DANDO ASAS À MINHA IMAGINAÇÃO

Sempre que me penso com mais idade, vejo meu avô´.

Este foi o primeiro parágrafo de um texto que escrevi em 2006 e que está publicado aqui, no blog. Parte de uma blogagem coletiva, o objetivo era falar de você e, ao fazê-lo, optei por lembrar-se do meu avô, que também era meu padrinho de batismo. Sua história é um exemplo. Agricultor, ele criou, primeiro, uma família de 10 filhos, encaminhando-os e depois assumiu a responsabilidade de ajudar a criar a família de um tio, também bastante numerosa. Ao término desta tarefa que se impôs, ele começou a fazer o que gostava e que, nas suas idas e vindas e nas histórias que contava, deu asas à minha imaginação.

Padrinho, como eu o chamava, tinha familiares em várias cidades de vários Estados brasileiros, fruto da família grande e de outras ligações familiares, com sobrinhos, primos, etc. Com isso, podia se movimentar de um para outro lado, sempre tendo um lugar onde era bem recebido. A constante é que, onde chegava, era disputado, pois todos o queriam por perto. Como criança, tive o privilégio de tê-lo em nossa casa por bons pedaços de tempo e era nestas paradas que ele se sentava comigo ao seu lado e contava as histórias de sua viagem, o que tinha feito, o que tinha visto, o que havia descoberto e, no final, o que pretendia fazer a seguir.

Cada história, cada fato, cada coisa nova me deixava pensando. Queria ver como era de perto, queria ter a mesma experiência e fazer como o meu avô. O desconhecido, no caso dele, nunca foi uma ameaça, mas a promessa de encontrar coisas novas, de viver nova experiência, de conhecer outras pessoas, fazer amizades, estabelecer contatos, aproveitando a vida de um modo muito simples. Ainda hoje tenho guardada sua imagem chegando à nossa casa: vestido de forma modesta, com um chapéu de feltro e com uma pequena mala, onde carregava suas coisas. Formal e reservado, não era dado a abraços, mas tinha sempre um sorriso nos lábios, trazendo a promessa de novas histórias, do que, para mim, eram novas aventuras.

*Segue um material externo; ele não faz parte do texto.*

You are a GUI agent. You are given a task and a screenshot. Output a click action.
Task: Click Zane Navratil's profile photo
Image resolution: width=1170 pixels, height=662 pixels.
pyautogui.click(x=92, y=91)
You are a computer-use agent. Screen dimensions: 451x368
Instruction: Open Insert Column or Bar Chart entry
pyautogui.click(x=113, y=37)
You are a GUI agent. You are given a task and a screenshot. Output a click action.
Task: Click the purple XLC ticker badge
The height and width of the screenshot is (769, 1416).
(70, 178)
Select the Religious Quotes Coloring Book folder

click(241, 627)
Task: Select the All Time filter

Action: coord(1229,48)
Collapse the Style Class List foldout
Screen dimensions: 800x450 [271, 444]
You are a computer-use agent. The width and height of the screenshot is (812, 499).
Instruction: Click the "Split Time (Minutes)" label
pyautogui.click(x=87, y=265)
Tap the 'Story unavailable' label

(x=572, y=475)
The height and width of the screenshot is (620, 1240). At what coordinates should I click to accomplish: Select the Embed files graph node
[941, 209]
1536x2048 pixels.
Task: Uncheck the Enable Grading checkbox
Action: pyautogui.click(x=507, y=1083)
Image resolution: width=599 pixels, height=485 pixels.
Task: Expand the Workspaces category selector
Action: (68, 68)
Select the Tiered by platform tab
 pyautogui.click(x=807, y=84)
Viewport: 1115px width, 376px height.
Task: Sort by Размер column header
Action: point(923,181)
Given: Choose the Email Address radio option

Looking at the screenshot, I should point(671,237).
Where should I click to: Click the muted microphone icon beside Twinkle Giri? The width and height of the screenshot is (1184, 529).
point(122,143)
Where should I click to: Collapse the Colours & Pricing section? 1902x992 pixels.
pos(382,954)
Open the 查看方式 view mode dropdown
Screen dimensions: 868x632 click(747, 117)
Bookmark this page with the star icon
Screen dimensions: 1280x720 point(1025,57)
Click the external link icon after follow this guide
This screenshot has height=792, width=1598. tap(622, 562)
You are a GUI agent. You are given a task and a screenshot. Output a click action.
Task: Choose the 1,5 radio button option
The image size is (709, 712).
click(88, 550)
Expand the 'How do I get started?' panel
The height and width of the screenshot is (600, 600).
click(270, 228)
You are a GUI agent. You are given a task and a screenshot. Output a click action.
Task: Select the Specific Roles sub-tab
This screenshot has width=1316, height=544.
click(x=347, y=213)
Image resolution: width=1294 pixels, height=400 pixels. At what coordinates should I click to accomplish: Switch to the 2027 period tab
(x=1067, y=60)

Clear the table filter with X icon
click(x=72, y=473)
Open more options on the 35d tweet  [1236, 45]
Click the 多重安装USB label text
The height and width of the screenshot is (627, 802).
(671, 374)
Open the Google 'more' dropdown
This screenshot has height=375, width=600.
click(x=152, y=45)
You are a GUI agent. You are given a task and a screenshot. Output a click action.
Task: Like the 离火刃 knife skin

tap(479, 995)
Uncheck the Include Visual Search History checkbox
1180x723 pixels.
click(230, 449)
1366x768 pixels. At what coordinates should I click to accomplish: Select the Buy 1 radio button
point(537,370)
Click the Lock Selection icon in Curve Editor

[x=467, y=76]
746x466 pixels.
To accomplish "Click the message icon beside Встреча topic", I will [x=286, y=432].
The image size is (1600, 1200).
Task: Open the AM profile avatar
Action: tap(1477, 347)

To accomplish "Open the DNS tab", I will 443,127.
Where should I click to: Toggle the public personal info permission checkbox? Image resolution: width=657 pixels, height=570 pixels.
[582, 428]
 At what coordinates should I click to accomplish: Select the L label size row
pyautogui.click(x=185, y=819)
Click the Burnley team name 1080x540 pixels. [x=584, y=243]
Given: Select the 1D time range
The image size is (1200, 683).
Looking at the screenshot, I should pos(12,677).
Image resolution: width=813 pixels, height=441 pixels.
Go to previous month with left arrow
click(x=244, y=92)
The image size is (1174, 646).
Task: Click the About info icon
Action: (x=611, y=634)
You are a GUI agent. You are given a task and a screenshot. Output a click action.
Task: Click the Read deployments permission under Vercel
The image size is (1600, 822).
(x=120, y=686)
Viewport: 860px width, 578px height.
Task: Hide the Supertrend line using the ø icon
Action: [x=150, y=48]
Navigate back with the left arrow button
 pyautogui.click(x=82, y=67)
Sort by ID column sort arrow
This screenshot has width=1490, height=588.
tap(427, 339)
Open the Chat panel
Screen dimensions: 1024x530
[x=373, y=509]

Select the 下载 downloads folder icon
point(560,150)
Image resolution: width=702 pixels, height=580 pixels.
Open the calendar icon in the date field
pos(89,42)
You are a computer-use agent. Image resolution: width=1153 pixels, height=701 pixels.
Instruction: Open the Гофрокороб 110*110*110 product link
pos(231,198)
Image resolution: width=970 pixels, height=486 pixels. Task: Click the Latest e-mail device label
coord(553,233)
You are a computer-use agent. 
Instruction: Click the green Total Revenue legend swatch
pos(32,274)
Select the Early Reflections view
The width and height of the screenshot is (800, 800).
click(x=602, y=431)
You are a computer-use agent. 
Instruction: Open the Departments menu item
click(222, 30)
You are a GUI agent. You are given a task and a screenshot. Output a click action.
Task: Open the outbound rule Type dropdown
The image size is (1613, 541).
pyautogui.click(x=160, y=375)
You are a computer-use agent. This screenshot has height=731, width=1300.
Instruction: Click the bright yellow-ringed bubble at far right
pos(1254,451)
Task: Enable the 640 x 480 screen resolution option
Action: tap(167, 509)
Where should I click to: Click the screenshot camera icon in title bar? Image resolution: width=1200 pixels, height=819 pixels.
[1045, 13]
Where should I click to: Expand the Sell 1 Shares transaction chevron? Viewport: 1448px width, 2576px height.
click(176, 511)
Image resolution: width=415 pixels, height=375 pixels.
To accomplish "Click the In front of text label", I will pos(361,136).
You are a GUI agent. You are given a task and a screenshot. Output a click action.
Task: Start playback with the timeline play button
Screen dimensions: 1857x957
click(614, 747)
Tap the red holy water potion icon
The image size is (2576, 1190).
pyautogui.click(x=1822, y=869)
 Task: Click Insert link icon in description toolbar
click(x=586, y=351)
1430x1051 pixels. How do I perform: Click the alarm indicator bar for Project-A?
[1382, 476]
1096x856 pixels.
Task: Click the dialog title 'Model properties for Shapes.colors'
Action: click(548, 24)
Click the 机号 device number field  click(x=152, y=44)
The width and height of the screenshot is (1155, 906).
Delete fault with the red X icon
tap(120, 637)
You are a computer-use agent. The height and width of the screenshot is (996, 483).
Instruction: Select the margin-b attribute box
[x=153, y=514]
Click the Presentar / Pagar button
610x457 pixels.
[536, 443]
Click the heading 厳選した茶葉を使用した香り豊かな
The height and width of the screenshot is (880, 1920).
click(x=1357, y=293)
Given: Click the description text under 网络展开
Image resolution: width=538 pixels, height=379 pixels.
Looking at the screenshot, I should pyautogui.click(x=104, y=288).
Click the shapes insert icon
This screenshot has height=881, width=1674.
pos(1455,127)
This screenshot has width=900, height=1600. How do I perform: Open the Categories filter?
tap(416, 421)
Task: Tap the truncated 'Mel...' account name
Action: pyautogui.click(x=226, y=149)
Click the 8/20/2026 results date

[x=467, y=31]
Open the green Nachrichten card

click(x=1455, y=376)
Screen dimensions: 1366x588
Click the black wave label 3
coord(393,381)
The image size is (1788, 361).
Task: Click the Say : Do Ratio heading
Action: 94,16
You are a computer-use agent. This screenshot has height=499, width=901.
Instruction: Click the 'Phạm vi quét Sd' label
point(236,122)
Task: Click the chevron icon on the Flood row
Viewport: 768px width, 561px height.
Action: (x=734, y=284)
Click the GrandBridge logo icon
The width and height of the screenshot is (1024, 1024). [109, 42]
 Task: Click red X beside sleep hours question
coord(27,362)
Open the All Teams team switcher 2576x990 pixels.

Hoje, olhando em perspectiva, vejo que foi ele quem despertou o meu interesse pela leitura, que não se restringiu aos livros, mas expandiu-se para revistas, jornais e folhetos. Deu um passo adiante e comecei a acumular informações sobre outros lugares, escrevendo para Embaixadas e Consulados. Nos folhetos de divulgação que recebia, me imaginava um dia na bela paisagem das fotos. Queria ter a mesma experiência de padrinho, de ver o desconhecido, de conhecer o que poucos tinham visto, de viajar, de conhecer lugares, admirar-me deles e de ampliar, como ele fez, a minha visão de mundo.

Ao reviver este pedaço do passado, reconheço que as histórias do meu padrinho e avô deram asas à  minha imaginação. Mas não me transformei no que ele foi. Sim, viajei, conheci novos lugares, encontrei novas pessoas, cruzei os oceanos, estive em culturas diferentes e perfiz um pouco do sonho que ele me fez sonhar. Descobri, neste percurso, que não existem pessoas iguais e constatei que nunca poderia ser igual ao meu avô. Sou eu mesmo, mas no que sou tem uma boa parcela do que ele construiu, ajudando a expandir a imaginação de um garoto do interior que, depois, ganhou a cidade e acabou conhecendo um pedaço do mundo.